- **Task brief**: Start at the line containing "Task: Copy full SHA for commit 722bc04" in the entries below and end after the line containing "coord(25,8)". Write those lines out again, swapping "blockquote" for "code block" and leaving everything else as it is.
━━━━━━━━
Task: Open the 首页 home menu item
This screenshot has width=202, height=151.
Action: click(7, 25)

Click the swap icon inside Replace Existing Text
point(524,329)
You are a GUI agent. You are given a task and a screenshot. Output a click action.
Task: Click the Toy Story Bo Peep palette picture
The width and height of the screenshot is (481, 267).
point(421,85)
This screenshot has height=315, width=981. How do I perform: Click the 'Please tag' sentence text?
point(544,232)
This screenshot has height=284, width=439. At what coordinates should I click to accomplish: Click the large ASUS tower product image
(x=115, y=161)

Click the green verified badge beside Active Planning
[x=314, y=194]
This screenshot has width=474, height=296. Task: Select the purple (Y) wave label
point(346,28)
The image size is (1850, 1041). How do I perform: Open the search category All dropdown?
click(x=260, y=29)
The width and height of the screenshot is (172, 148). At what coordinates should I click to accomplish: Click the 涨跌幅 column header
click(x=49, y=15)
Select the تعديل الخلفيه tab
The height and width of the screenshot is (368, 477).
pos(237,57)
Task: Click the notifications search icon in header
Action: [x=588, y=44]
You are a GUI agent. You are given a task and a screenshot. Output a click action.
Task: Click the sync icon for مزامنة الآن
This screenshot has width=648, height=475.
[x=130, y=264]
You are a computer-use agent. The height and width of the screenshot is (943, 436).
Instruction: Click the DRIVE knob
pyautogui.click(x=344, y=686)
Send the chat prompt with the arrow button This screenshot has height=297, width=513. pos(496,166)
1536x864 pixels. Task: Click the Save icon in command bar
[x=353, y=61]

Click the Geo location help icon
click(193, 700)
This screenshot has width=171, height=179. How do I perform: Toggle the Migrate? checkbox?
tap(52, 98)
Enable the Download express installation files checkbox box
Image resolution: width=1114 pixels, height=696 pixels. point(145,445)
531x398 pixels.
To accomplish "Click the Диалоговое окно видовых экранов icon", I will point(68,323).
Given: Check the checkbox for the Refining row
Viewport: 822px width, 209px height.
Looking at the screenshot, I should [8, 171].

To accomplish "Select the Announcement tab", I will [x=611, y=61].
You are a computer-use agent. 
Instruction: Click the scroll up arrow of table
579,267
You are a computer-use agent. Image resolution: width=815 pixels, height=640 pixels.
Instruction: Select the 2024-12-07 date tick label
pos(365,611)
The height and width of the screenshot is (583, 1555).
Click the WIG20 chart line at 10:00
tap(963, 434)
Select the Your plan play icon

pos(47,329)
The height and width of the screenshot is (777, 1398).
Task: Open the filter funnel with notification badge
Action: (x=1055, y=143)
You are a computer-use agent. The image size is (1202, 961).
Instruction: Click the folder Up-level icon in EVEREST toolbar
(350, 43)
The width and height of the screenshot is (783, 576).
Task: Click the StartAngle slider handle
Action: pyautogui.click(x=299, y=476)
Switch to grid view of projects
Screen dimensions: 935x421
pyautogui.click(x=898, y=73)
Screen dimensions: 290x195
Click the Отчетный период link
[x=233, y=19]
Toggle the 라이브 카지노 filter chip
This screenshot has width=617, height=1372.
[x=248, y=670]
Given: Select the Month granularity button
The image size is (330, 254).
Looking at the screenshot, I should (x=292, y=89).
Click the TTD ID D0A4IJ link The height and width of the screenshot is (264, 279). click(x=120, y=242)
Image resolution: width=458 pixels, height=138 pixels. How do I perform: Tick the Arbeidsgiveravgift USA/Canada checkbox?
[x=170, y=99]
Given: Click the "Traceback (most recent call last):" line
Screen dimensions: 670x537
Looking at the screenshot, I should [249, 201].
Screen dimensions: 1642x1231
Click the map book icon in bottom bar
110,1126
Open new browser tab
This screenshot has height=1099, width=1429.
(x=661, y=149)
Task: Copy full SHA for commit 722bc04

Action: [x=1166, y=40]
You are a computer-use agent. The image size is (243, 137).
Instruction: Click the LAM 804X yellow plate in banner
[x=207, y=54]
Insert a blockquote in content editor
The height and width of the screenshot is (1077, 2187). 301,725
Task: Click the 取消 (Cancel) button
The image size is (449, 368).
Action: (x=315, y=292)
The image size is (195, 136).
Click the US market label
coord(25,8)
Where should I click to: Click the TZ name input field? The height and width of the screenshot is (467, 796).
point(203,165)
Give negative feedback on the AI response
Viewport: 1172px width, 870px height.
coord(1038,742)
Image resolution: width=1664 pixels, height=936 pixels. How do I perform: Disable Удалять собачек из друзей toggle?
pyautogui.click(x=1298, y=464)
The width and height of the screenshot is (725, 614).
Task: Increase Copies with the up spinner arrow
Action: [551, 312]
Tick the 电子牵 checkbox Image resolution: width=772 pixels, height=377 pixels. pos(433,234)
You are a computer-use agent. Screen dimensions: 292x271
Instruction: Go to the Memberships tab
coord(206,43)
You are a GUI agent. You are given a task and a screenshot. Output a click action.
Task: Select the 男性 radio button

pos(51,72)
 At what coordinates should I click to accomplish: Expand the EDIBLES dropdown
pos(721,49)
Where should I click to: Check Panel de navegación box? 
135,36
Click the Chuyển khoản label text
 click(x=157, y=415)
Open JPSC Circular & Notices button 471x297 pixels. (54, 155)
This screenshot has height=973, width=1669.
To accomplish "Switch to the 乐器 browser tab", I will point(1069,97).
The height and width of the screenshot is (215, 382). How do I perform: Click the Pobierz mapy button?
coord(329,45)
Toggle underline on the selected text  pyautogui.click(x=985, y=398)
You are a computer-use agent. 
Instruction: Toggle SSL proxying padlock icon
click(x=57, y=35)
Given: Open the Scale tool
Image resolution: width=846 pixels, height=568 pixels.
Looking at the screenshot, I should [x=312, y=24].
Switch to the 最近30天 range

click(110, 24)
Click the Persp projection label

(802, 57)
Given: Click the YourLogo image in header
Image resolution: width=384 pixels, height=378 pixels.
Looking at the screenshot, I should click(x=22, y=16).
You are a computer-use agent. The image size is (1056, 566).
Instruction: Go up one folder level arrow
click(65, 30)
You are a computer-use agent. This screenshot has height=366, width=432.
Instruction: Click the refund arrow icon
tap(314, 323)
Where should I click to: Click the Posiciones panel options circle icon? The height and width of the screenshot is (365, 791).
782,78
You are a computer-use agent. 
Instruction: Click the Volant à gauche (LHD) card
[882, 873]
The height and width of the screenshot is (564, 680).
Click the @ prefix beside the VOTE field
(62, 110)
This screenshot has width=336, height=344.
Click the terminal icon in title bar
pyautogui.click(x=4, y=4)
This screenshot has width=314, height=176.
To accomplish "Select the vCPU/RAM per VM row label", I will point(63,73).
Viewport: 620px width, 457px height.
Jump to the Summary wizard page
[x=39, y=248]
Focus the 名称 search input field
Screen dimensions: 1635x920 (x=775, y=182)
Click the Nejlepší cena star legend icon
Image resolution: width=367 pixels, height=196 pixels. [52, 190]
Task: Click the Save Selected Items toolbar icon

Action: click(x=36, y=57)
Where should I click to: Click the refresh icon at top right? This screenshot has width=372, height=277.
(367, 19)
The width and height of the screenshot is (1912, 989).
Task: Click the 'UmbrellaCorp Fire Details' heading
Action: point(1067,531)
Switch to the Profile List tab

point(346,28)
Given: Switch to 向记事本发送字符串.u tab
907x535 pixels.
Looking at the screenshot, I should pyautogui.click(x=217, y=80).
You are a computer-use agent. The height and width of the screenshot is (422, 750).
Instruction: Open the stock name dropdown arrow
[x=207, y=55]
━━━━━━━━
- **Correct output**:
Task: Copy full SHA for commit 722bc04

Action: [x=1166, y=40]
You are a computer-use agent. The image size is (243, 137).
Instruction: Click the LAM 804X yellow plate in banner
[x=207, y=54]
Insert a code block in content editor
The height and width of the screenshot is (1077, 2187). 301,725
Task: Click the 取消 (Cancel) button
The image size is (449, 368).
Action: (x=315, y=292)
The image size is (195, 136).
Click the US market label
coord(25,8)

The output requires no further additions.